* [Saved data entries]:
=== Begin Enclosure ===

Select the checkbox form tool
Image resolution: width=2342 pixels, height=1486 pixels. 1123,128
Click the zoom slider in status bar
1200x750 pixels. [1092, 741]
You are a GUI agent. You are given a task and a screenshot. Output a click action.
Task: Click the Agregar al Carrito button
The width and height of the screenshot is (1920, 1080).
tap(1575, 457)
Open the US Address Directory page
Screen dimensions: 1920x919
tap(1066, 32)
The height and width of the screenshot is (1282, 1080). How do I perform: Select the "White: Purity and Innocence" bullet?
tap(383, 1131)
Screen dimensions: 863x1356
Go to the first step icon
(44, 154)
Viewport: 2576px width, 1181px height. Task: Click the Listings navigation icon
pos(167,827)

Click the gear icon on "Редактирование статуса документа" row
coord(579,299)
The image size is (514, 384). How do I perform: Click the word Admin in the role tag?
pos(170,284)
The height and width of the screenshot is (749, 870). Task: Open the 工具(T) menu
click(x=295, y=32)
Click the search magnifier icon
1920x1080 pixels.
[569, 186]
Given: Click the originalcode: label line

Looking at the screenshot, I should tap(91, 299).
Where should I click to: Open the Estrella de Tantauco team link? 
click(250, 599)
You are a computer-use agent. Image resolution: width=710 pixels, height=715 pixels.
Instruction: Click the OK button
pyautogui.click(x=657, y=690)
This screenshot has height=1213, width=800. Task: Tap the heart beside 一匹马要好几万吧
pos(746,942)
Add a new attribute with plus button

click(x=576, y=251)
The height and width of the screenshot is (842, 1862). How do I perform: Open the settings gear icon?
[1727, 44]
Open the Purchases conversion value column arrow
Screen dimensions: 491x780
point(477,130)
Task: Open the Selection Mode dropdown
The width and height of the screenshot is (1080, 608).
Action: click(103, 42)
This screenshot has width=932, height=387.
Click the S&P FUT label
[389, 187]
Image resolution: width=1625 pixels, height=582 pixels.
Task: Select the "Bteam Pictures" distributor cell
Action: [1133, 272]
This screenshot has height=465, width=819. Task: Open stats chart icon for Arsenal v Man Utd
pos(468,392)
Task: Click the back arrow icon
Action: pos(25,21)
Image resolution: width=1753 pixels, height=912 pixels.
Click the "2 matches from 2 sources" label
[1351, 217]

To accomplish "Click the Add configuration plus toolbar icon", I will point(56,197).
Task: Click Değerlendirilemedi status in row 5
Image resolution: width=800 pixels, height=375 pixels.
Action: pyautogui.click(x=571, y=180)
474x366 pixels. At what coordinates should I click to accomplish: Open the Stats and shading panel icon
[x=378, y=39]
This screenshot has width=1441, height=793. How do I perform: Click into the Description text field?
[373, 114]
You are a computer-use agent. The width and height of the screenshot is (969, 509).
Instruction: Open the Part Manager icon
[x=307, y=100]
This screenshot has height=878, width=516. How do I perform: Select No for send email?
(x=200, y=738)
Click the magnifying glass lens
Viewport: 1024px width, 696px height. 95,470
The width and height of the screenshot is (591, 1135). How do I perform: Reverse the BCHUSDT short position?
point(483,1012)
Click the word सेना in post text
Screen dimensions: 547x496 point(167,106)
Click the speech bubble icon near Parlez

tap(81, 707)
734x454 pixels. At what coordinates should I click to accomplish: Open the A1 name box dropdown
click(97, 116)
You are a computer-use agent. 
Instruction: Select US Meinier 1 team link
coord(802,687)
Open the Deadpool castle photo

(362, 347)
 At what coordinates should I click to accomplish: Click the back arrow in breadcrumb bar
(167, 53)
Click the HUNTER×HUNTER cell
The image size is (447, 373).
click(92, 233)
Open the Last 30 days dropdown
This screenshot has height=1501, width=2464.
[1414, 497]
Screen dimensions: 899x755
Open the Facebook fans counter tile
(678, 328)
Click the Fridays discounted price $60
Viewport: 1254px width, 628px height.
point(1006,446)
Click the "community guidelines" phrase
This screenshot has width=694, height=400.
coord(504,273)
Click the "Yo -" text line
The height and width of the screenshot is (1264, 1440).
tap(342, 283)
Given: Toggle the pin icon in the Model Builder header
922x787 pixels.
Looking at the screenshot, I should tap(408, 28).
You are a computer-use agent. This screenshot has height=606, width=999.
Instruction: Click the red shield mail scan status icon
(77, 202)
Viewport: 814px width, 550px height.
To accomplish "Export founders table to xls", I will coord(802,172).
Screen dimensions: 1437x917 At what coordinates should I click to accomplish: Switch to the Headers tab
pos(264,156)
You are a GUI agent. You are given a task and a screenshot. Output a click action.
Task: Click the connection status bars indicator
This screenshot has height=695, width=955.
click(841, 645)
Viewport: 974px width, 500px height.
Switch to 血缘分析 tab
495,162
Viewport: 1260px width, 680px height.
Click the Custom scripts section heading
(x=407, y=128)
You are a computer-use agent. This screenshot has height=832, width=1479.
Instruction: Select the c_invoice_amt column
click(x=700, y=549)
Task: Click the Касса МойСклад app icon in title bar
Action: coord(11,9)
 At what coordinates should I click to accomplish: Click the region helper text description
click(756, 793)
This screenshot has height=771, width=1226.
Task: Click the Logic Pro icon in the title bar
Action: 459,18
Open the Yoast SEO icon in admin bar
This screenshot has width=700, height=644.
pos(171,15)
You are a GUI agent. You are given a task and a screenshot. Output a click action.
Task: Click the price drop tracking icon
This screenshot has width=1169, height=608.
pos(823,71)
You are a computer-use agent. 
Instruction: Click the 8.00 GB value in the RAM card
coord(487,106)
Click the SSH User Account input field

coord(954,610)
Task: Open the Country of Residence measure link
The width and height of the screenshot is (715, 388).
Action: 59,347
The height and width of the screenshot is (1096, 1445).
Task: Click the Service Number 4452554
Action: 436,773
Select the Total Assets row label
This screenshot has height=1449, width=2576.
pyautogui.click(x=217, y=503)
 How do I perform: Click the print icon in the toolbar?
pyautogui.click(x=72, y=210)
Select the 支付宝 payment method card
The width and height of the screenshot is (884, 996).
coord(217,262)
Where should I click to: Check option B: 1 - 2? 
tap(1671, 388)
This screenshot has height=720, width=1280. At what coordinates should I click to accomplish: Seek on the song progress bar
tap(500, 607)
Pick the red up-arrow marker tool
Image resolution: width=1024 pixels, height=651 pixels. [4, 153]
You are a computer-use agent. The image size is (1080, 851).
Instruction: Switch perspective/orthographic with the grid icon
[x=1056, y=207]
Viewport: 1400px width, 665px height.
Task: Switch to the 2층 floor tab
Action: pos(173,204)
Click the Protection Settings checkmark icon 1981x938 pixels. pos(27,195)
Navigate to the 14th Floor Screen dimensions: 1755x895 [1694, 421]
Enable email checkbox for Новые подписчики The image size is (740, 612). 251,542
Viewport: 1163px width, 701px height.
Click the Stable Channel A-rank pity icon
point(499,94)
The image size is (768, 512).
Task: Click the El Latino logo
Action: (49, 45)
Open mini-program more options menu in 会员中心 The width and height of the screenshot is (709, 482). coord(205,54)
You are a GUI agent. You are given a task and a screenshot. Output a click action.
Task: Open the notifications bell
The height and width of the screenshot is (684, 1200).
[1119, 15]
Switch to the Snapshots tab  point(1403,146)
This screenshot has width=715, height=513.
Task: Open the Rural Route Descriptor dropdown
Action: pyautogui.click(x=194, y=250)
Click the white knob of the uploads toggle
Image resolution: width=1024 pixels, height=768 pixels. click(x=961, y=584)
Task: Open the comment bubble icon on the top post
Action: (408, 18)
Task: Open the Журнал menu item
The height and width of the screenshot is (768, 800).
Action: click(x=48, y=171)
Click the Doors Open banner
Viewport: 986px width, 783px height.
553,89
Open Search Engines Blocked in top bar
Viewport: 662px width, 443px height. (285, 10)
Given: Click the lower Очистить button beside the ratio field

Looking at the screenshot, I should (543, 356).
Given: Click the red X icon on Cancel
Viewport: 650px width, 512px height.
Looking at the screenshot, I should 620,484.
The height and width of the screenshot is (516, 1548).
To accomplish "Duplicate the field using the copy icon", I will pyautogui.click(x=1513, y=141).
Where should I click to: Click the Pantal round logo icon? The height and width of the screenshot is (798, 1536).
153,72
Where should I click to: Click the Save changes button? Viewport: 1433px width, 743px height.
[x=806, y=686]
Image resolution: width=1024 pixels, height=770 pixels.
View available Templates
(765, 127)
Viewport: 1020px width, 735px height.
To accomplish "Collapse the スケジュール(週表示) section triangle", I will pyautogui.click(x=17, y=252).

=== End Enclosure ===

Return each full line of the entries that contains the word "computer".

* [Output for this task]:
You are a computer-use agent. Image resolution: width=710 pixels, height=715 pixels.
You are a computer-use agent. The width and height of the screenshot is (969, 509).
You are a computer-use agent. 
You are a computer-use agent. This screenshot has height=606, width=999.
You are a computer-use agent. This screenshot has height=832, width=1479.
You are a computer-use agent. 
You are a computer-use agent. The image size is (1080, 851).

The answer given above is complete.